Etruria
di Stefano Agnelli
Sul finire dell’Estate, che oggi si allunga oramai a coprire l’autunno, mentre camminavo attorno a Montepulciano, mi imbattei in una casa abbandonata. Il tetto sembrava ancora intatto, i muri sbrecciati e bassi, mentre le finestre erano piccole e non avevano né vetro, né telaio che potesse reggerlo.
Mi avvicinai per vedere meglio. La porta era accostata, all’interno una tavola male in arnese, tre sedie polverose e malandate mostravano il loro ventre sfatto di paglia giallognola. Il sole faticava a illuminare tutta la stanza, a causa delle due sole finestre ai lati dell’ingresso. Assi e pezzi di mobili erano sparsi un po’ ovunque sul pavimento, accatastati contro i muri, quasi a rinforzarne lo stato solido d’un tempo.
Scostai una sedia e sedetti a lungo quel pomeriggio, mentre il lucore chiarissimo delle prime ore meridiane, lasciava il posto a un cielo spesso e nuvoloso. Non piovve, ed io mi addormentai.
Una voce di giovane donna cantava piano, solo per me. Udivo ogni parola, ma non comprendevo quella lingua dai suoni rotondi e armoniosi, eppure sapevo che la canzone raccontava d’una guerra atroce e lontana, oltre il fiume e le colline, al di là del mare. Molti guerrieri erano partiti dall’Etruria per un antico voto d’alleanza tra popoli. Pochi erano tornati, carichi di doni. La grande città era finalmente caduta. Per molti anni cinta d’assedio, aveva mura spesse e alte, porte robuste e ben difese. Eppure vi furono pianti e grida quella notte, fiamme e morte fra la gente entro quelle stesse mura, ignara d'una sorte tanto avversa.

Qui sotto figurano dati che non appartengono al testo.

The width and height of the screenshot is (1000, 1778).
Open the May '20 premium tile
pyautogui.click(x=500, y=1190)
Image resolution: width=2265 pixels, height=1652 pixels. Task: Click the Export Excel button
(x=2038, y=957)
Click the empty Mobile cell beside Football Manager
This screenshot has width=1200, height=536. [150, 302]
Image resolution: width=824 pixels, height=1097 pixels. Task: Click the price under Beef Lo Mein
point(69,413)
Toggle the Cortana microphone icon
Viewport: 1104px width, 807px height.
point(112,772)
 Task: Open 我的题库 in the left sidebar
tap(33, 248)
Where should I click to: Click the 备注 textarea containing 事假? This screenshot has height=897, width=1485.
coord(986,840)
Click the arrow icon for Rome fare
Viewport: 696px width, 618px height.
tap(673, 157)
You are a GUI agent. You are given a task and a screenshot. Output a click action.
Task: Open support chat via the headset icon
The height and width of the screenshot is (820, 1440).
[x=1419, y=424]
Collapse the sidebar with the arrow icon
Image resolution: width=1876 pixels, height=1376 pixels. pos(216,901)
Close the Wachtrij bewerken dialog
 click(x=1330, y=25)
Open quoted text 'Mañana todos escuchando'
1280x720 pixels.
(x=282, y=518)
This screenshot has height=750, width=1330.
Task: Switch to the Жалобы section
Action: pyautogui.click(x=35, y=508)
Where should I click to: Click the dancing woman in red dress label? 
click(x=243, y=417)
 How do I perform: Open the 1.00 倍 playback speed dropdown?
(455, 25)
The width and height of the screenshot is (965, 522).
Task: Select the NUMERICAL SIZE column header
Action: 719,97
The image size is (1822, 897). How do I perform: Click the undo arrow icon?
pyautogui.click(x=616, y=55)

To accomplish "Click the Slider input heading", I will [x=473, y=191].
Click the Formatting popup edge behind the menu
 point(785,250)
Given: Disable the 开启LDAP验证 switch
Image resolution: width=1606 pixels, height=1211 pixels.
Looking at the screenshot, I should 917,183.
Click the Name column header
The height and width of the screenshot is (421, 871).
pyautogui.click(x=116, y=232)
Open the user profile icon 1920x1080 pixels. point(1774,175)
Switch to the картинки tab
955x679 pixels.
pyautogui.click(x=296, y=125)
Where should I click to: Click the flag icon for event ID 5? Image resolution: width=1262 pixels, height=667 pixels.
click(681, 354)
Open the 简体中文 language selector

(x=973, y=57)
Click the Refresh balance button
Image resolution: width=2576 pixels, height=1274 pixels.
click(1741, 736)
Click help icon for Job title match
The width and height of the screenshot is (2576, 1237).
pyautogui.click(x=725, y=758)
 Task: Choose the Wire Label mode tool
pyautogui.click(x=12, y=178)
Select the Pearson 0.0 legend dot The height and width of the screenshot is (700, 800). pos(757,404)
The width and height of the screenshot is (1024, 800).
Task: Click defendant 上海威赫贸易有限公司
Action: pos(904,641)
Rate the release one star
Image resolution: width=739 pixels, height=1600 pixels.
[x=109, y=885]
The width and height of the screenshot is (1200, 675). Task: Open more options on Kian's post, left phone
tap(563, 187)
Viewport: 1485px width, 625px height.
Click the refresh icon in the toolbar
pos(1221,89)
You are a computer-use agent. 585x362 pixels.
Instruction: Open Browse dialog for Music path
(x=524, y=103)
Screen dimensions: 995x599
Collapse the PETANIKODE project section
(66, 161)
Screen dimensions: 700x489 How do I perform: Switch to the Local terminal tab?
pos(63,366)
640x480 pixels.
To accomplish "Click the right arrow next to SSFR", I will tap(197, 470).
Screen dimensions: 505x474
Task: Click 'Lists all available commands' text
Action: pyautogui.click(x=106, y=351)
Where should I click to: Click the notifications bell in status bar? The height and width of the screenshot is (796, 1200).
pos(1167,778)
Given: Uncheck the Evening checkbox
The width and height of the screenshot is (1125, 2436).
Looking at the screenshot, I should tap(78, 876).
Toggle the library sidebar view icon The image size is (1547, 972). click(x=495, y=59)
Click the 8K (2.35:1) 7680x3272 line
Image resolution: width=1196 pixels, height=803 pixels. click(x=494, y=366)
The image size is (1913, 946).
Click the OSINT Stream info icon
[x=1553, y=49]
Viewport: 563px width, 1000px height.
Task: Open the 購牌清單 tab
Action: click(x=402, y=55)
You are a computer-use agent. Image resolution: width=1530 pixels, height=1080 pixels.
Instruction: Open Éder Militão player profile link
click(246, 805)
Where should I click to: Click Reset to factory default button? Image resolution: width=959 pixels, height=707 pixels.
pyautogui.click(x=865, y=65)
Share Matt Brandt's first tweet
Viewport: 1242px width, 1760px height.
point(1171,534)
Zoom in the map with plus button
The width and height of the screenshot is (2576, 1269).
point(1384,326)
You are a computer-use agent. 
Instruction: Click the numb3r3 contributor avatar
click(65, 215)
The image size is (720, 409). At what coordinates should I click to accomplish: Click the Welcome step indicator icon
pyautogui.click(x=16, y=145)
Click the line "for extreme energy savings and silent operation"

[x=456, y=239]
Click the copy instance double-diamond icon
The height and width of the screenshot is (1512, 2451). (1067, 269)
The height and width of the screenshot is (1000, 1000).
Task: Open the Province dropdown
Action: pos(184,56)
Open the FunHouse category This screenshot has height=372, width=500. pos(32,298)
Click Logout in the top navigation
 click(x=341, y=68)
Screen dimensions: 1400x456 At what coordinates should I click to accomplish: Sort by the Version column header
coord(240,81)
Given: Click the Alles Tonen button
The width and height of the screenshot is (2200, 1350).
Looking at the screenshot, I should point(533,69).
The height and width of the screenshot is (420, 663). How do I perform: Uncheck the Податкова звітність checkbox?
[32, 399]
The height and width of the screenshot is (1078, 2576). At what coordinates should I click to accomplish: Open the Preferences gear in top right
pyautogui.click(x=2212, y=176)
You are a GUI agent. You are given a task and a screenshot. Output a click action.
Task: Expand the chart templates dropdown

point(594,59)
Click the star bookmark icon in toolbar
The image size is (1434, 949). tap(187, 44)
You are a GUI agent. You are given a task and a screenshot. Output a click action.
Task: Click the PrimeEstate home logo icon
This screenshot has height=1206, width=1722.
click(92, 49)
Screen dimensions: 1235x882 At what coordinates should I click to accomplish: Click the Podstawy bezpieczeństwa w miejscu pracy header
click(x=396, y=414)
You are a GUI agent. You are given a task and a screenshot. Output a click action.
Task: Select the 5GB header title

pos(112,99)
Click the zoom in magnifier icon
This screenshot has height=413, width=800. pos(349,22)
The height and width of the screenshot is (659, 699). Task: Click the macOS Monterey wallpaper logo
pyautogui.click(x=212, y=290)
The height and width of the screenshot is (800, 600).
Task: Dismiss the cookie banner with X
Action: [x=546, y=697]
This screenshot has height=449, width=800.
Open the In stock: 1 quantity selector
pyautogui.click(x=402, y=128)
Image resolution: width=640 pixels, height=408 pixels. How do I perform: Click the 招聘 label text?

Così avevano voluto gli Dei capricciosi, coloro che reggevano il destino dell'uomo, capaci d’ascoltare suppliche, accettando fumi di grasso animale, per poi mutar d'improvviso parere, annientando una città intera in una sola notte, tra liti e capricci divini. Dei ingrati e crudeli, verrà il giorno in cui ai vostri nomi spetterà soltanto l’oblio. Perché voi non amate l’uomo, che lasciate al filo delle Parche, al fato crudele. Esistete soltanto perché molti vi credono, pensano a voi, ma Dio riprenderà a sé le vostre vite fittizie e lo farà con il sacrificio di sé stesso incarnato, fattosi uomo.
Stasera non è ancora il suo tempo, è tempo di piangere i defunti e di far festa per chi è tornato a rivedere moglie e figli. Che inizi il banchetto funebre, siedano le donne accanto agli uomini, uniti entrambi dal vino speziato che inebria, suonino i musici e si portino le carni ben arrostite alla fiamma, i frutti più maturi della terra, i formaggi di pecora si tolgano dalla grotta, dov’erano a stagionare.
Verrà un tempo nuovo per l’uomo, la fatica e il dolore gli resteranno accanto, assieme all’odio e alla guerra che genera vedove e morte, ma nascerà una nuova speranza in lui.
Potrà cambiare le spade in aratri, se soltanto lo vorrà, volgere il ferro spietato in strumento di pane, un pane nuovo, che darà la Vita eterna a chi ne mangia. Dimmi o Velthur Spurinna, corrisponde a verità ciò che vedo? Verrà un tempo nuovo, ma non stasera.
Facciamo festa, dunque, che sia un tempo di Pace tra i popoli, anche se noi non lo vedremo.